The common man himself lifted up his voice in protest and backed his protest with such action as he could take. Besides the parent body of the Great War Veterans’ Association other kindred groups of men who had fought on both sea and land sprang into being. The labor organizations were strengthened in their campaign for shorter hours and longer pay by thousands of their own members returned, all semi-articulate, all more or less belligerent. The war had made fighters of them. War does not teach men sweet reasonableness. They said to themselves and to each other that they had fought the greatest war in the world’s history and were worse off than they were before. From coast to coast society was infiltrated with men who wore a small bronze button in the left lapel of their coats, men who had acquired a new sense of their relation to society, men who asked embarrassing questions in public meetings, in clubs, in legislative assemblies, in Parliament, and who demanded answers to the questions.
British Columbia was no exception. The British Columbia coast fishermen did not escape the influence of this general unrest, this critical inquiry. Wealthy, respectable, middle-aged citizens viewed with alarm and denounced pernicious agitation. The common man retorted with the epithet of “damned profiteer” and worse.

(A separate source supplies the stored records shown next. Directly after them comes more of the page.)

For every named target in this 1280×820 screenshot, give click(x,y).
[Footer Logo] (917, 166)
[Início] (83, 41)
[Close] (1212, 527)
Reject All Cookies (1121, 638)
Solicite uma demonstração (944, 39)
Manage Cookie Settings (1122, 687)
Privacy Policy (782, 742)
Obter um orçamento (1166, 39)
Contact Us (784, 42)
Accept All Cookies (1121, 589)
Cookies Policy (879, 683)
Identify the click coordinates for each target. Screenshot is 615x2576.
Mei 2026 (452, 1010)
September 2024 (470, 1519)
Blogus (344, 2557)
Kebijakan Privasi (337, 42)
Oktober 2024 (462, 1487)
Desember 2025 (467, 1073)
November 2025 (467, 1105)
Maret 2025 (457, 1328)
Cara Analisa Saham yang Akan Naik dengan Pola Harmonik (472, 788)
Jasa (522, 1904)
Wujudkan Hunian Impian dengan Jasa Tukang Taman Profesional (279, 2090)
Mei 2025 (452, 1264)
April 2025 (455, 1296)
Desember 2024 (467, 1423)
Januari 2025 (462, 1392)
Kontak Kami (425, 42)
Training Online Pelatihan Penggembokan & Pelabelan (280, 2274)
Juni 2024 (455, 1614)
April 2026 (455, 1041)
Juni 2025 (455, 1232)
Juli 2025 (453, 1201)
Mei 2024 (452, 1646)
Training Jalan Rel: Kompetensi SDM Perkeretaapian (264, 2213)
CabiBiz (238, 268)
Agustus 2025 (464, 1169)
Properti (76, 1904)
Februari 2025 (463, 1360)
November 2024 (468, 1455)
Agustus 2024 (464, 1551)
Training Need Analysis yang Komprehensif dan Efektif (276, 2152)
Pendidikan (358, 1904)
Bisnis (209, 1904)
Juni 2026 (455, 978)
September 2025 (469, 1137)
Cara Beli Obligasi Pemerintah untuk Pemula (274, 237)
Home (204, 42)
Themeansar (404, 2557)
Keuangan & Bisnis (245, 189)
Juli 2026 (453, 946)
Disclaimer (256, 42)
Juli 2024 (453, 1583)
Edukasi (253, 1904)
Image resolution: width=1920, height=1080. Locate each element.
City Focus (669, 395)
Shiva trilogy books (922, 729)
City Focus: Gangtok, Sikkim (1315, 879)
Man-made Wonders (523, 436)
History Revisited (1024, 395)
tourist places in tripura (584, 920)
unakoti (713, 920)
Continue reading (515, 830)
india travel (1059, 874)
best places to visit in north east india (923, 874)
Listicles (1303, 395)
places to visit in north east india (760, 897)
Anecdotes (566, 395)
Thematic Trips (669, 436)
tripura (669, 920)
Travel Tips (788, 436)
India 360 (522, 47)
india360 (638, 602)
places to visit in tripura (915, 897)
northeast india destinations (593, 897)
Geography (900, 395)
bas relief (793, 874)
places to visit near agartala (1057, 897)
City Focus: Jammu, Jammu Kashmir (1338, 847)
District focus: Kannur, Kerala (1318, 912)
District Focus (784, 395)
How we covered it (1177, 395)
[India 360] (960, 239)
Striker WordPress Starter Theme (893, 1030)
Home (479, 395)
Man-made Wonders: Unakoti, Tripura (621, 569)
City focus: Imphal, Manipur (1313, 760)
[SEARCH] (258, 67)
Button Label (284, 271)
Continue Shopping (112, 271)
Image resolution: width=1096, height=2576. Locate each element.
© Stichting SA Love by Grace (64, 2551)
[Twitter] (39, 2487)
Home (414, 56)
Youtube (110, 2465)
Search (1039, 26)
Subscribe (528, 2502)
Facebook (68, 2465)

Army scandals were aired. Ancient political graft was exhumed. Strident voices arose in the wilderness of contention crying for a fresh deal, a clean-up, a new dispensation.
When MacRae first began to run bluebacks there were a few returned soldiers fishing salmon, men like the Ferrara boys who had been fishermen before they were soldiers, who returned to their old calling when they put off the uniform. Later, through the season, he came across other men, frankly neophytes, trying their hand at a vocation which at least held the lure of freedom from a weekly pay check and a boss. These men were not slow to comprehend the cannery grip on the salmon grounds and the salmon fishermen. They chafed against the restrictions which, they said, put them at the canneries’ mercy. They growled about the swarms of Japanese who could get privileges denied a white man because the Japs catered to the packers. They swelled with their voices the feeble chorus that white fishermen had raised long before the war.
All of this, like wavering gusts, before the storm, was informing the sentient ears of politicians who governed by grace of electoral votes. Soldiers, who had been citizens before they became soldiers, who were frankly critical of both business and government, won in by-elections. In the British Columbia legislature there was a major from an Island district and a lieutenant from North Vancouver. They were exponents of a new deal, enemies of the profiteer and the professional politician, and they were thorns in the side of a provincial government which yearned over vested rights as a mother over her ailing babe. In the Dominion capital it was much the same as elsewhere,—a government which had grasped office on a win-the-war platform found its grasp wavering over the knotty problems of peace.